— PROBLEM —
Could you transcribe every record below exactly as written, excluding the pictures?

[Screenshot grounding data]
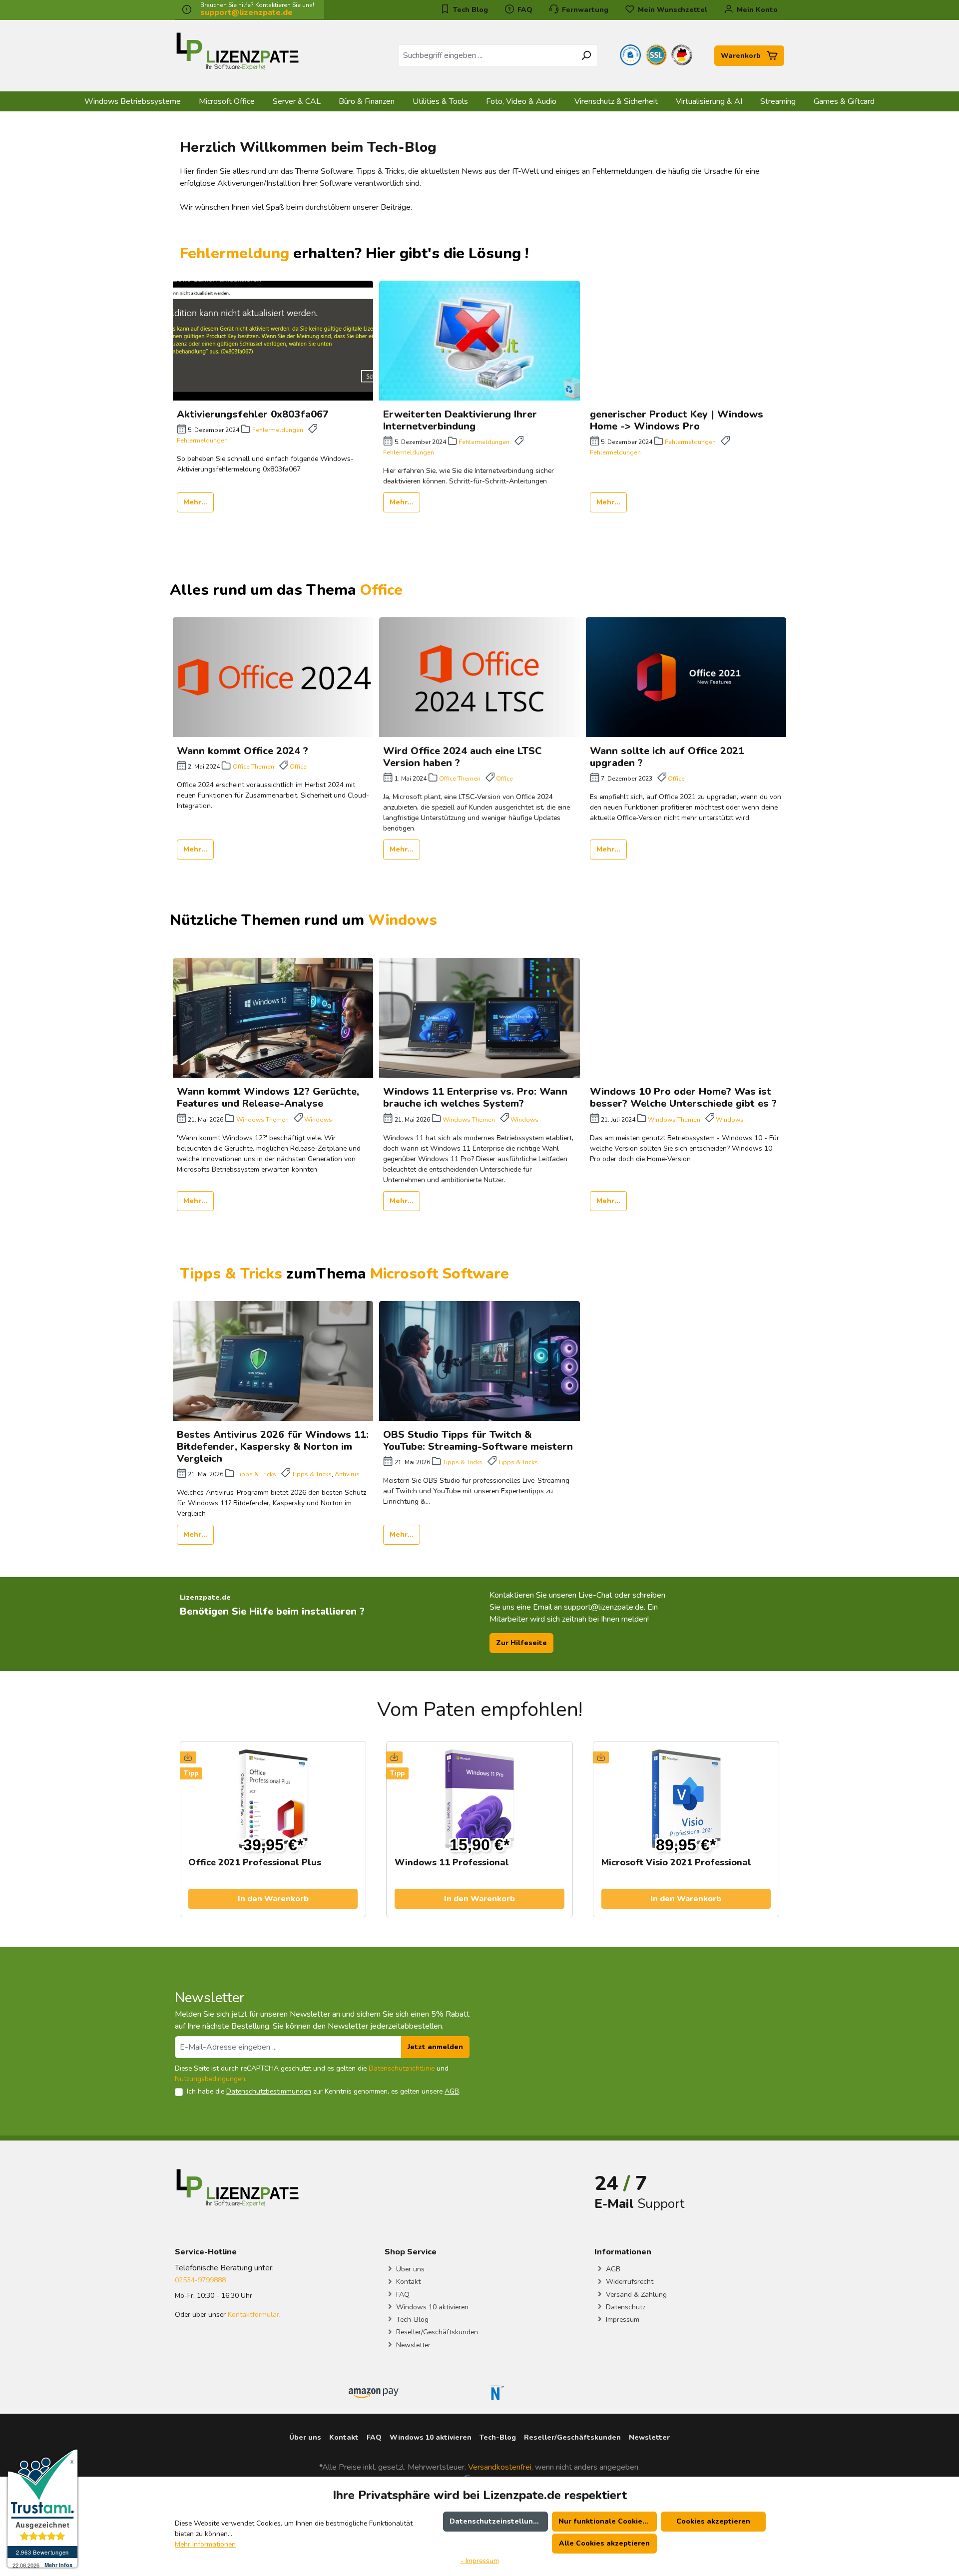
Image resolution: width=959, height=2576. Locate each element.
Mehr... (195, 502)
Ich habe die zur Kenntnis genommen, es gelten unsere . (324, 2091)
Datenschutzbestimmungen (268, 2091)
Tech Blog (469, 9)
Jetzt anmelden (435, 2047)
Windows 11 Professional (452, 1862)
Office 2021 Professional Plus (254, 1862)
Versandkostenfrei (499, 2467)
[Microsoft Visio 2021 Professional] (686, 1799)
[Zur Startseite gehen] (237, 53)
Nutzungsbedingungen (210, 2079)
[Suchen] (586, 55)
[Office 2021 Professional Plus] (273, 1799)
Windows (404, 920)
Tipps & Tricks (256, 1474)
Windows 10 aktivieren (431, 2307)
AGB (452, 2091)
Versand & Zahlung (635, 2294)
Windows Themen (262, 1120)
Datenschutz (624, 2307)
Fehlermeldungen (277, 430)
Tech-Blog (411, 2319)
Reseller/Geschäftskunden (436, 2332)
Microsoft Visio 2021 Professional (676, 1862)
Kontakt (407, 2281)
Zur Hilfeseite (521, 1643)
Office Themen (253, 767)
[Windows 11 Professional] (479, 1799)
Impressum (621, 2319)
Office (381, 590)
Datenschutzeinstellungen (498, 2521)
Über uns (409, 2269)
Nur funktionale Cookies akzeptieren (607, 2521)
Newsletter (412, 2345)
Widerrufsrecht (628, 2281)
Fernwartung (584, 9)
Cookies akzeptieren (713, 2521)
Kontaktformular (253, 2314)
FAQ (523, 9)
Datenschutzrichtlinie (402, 2068)
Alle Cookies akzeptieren (604, 2543)
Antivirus (347, 1474)
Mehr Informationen (205, 2544)
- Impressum (480, 2561)
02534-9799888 (200, 2280)
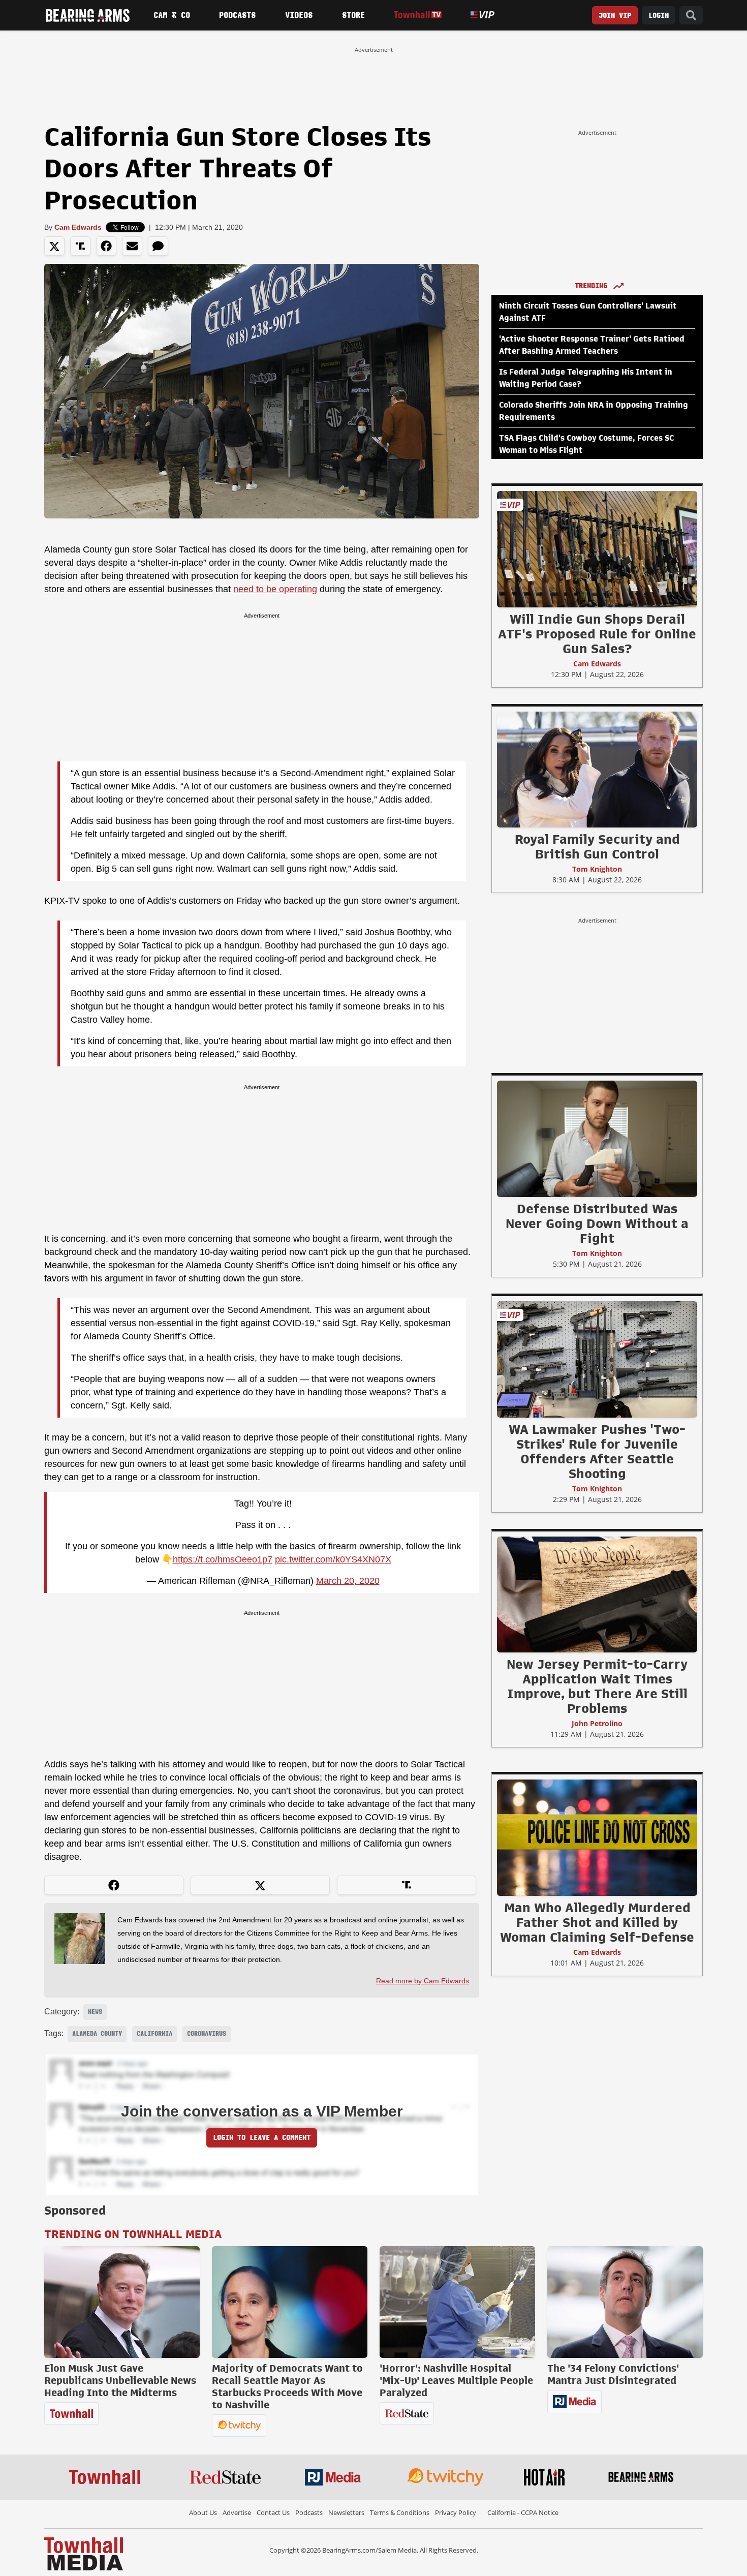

— WORKED SOLUTION —
Image resolution: width=959, height=2576. Locate each element.
Mehr... (195, 502)
Ich habe die zur Kenntnis genommen, es gelten unsere . (324, 2091)
Datenschutzbestimmungen (268, 2091)
Tech Blog (469, 9)
Jetzt anmelden (435, 2047)
Windows 11 Professional (452, 1862)
Office 2021 Professional Plus (254, 1862)
Versandkostenfrei (499, 2467)
[Microsoft Visio 2021 Professional] (686, 1799)
[Zur Startseite gehen] (237, 53)
Nutzungsbedingungen (210, 2079)
[Suchen] (586, 55)
[Office 2021 Professional Plus] (273, 1799)
Windows (404, 920)
Tipps & Tricks (256, 1474)
Windows 10 aktivieren (431, 2307)
AGB (452, 2091)
Versand & Zahlung (635, 2294)
Windows Themen (262, 1120)
Datenschutz (624, 2307)
Fehlermeldungen (277, 430)
Tech-Blog (411, 2319)
Reseller/Geschäftskunden (436, 2332)
Microsoft Visio 2021 Professional (676, 1862)
Kontakt (407, 2281)
Zur Hilfeseite (521, 1643)
Office Themen (253, 767)
[Windows 11 Professional] (479, 1799)
Impressum (621, 2319)
Office (381, 590)
Datenschutzeinstellungen (498, 2521)
Über uns (409, 2269)
Nur funktionale Cookies akzeptieren (607, 2521)
Newsletter (412, 2345)
Widerrufsrecht (628, 2281)
Fernwartung (584, 9)
Cookies akzeptieren (713, 2521)
Kontaktformular (253, 2314)
FAQ (523, 9)
Datenschutzrichtlinie (402, 2068)
Alle Cookies akzeptieren (604, 2543)
Antivirus (347, 1474)
Mehr Informationen (205, 2544)
- Impressum (480, 2561)
02534-9799888 (200, 2280)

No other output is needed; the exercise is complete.